SOURCE DATA:
..........

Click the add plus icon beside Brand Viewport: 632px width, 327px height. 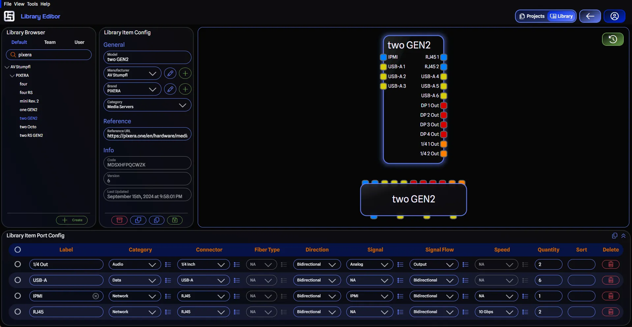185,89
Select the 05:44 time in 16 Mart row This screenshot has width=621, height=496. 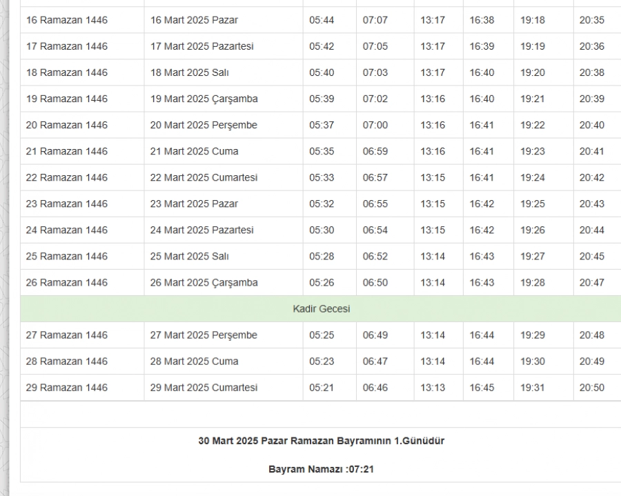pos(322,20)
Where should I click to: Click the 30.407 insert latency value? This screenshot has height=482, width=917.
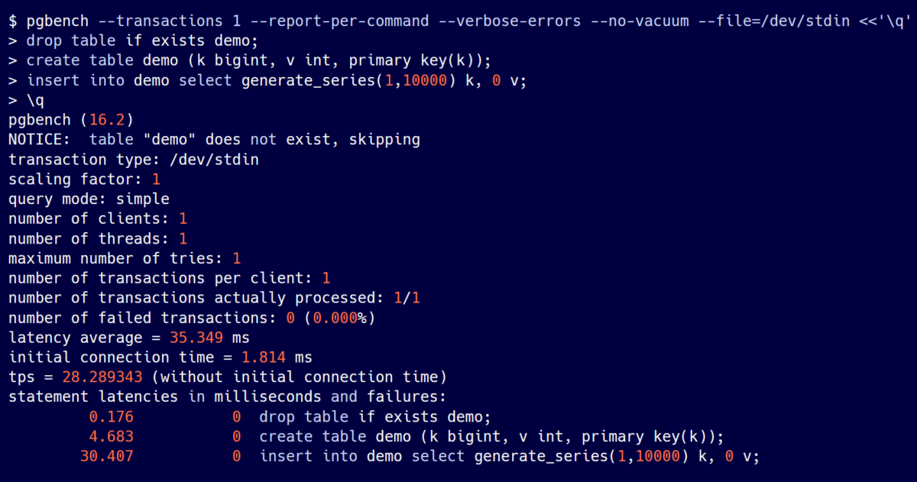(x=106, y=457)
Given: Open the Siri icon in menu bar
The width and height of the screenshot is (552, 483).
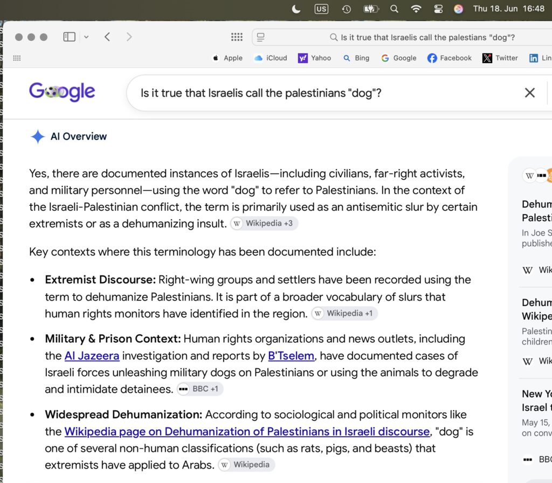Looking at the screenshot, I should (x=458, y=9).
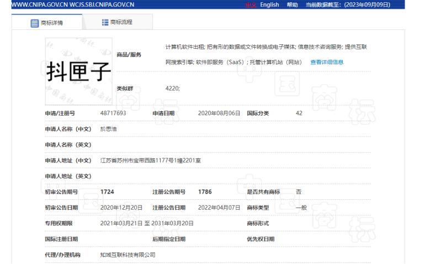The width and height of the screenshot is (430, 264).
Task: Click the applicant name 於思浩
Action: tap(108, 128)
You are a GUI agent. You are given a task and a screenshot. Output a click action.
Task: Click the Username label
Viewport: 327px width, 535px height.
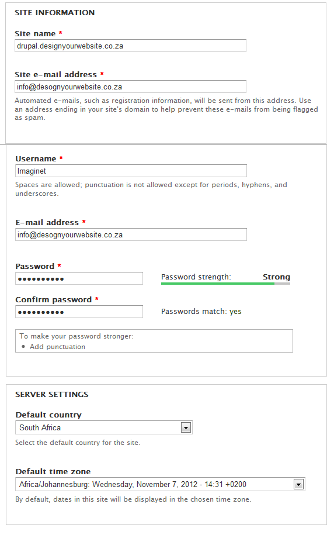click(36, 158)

..........

WHAT IS REQUIRED: Reproduce the lines from the one with "Where should I" through the end of the data, keeping both end lines, adding nothing, and dropping any pictures.

REPLY:
Where should I click to: Click the 30.407 insert latency value? This screenshot has height=482, width=917.
(x=106, y=457)
Given: Open the Siri icon in menu bar
The width and height of the screenshot is (552, 483).
Looking at the screenshot, I should (x=458, y=9).
The width and height of the screenshot is (430, 264).
Task: Click the applicant name 於思浩
Action: tap(108, 128)
You are a GUI agent. You are given a task and a screenshot. Output a click action.
Task: Click the Username label
Viewport: 327px width, 535px height.
click(36, 158)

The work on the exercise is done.